TASK INPUTS:
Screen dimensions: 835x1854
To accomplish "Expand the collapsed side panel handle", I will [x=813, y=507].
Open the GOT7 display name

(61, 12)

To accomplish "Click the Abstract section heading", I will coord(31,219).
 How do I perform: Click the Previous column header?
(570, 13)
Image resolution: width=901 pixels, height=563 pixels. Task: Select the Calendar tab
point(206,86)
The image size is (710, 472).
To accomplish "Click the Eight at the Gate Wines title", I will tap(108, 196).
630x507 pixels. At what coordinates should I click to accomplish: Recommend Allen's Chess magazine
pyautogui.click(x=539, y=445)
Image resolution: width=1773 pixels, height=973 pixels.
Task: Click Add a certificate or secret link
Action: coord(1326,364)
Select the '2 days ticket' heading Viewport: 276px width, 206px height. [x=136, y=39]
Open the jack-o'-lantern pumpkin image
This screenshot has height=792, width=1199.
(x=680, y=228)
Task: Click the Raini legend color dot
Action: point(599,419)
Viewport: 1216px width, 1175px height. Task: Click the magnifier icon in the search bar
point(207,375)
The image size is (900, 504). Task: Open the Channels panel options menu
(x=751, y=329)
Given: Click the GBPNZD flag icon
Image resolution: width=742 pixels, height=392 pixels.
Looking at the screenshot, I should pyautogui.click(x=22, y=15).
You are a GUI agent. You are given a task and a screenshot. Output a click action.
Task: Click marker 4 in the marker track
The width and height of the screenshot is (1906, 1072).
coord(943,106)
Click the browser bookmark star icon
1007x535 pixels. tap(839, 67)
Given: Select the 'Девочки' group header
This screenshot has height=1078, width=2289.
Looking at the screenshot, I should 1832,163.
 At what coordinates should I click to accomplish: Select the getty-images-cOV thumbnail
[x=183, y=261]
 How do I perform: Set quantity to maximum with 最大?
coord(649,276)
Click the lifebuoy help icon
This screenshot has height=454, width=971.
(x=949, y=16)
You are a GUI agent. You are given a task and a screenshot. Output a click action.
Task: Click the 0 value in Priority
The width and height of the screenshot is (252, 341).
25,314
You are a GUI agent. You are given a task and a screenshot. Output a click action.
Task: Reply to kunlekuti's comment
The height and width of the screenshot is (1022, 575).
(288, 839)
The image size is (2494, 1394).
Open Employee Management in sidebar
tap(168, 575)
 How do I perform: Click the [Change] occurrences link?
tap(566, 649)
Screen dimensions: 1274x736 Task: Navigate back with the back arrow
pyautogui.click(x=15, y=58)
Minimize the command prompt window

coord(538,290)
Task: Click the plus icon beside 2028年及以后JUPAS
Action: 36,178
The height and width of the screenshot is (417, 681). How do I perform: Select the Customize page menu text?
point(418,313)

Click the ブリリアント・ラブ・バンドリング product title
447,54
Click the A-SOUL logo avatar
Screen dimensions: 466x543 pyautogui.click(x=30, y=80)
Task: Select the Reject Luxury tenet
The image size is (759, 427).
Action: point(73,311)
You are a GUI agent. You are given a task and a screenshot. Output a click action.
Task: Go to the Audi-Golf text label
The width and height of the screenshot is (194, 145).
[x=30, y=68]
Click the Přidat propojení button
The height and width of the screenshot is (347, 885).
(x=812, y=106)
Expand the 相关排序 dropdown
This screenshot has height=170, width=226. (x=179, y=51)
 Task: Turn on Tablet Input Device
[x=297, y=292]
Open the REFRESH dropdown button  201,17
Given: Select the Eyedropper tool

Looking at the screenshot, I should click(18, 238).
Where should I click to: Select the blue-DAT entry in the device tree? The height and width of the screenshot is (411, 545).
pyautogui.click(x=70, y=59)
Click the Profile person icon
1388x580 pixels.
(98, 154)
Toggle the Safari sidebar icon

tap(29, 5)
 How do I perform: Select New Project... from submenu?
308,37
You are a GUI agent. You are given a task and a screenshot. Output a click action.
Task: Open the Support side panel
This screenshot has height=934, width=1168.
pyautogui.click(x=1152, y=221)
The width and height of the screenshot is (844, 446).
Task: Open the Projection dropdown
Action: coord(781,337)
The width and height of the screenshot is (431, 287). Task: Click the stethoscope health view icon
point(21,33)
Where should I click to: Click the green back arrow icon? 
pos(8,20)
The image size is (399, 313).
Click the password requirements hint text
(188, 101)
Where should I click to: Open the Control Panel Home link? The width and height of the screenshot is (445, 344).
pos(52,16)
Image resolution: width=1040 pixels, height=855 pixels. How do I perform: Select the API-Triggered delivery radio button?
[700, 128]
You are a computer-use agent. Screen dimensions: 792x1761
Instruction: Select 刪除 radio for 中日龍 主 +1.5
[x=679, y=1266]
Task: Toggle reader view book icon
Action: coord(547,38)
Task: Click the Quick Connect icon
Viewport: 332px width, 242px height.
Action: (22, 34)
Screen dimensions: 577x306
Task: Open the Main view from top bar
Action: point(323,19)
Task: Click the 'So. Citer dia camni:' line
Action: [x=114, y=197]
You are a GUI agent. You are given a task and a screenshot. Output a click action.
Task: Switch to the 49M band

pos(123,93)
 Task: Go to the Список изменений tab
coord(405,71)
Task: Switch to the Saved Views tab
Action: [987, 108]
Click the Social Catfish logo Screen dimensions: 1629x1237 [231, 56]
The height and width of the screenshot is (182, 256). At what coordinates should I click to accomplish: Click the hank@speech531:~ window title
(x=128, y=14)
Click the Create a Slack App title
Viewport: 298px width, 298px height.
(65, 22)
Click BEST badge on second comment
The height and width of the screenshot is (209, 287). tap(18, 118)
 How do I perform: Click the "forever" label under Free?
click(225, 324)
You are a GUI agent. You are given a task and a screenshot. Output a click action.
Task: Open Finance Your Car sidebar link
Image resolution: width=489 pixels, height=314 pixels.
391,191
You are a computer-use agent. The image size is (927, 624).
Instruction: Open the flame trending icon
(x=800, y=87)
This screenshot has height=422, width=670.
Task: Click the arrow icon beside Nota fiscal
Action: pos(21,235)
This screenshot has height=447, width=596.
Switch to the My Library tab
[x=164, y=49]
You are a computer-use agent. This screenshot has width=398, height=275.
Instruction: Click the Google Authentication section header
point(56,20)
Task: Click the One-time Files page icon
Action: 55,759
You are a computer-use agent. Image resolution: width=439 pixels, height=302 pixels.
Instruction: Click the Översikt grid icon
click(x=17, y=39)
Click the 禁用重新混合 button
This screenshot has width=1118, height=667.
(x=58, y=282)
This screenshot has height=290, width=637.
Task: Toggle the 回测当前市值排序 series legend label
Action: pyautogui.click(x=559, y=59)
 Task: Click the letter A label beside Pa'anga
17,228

PROBLEM DETAILS: Print the listing above, exactly as it stands, from its first line up to and including the line with "point(206,86)", and nothing beyond it.

WRITTEN REPLY:
Screen dimensions: 835x1854
To accomplish "Expand the collapsed side panel handle", I will [x=813, y=507].
Open the GOT7 display name

(61, 12)

To accomplish "Click the Abstract section heading", I will coord(31,219).
 How do I perform: Click the Previous column header?
(570, 13)
Image resolution: width=901 pixels, height=563 pixels. Task: Select the Calendar tab
point(206,86)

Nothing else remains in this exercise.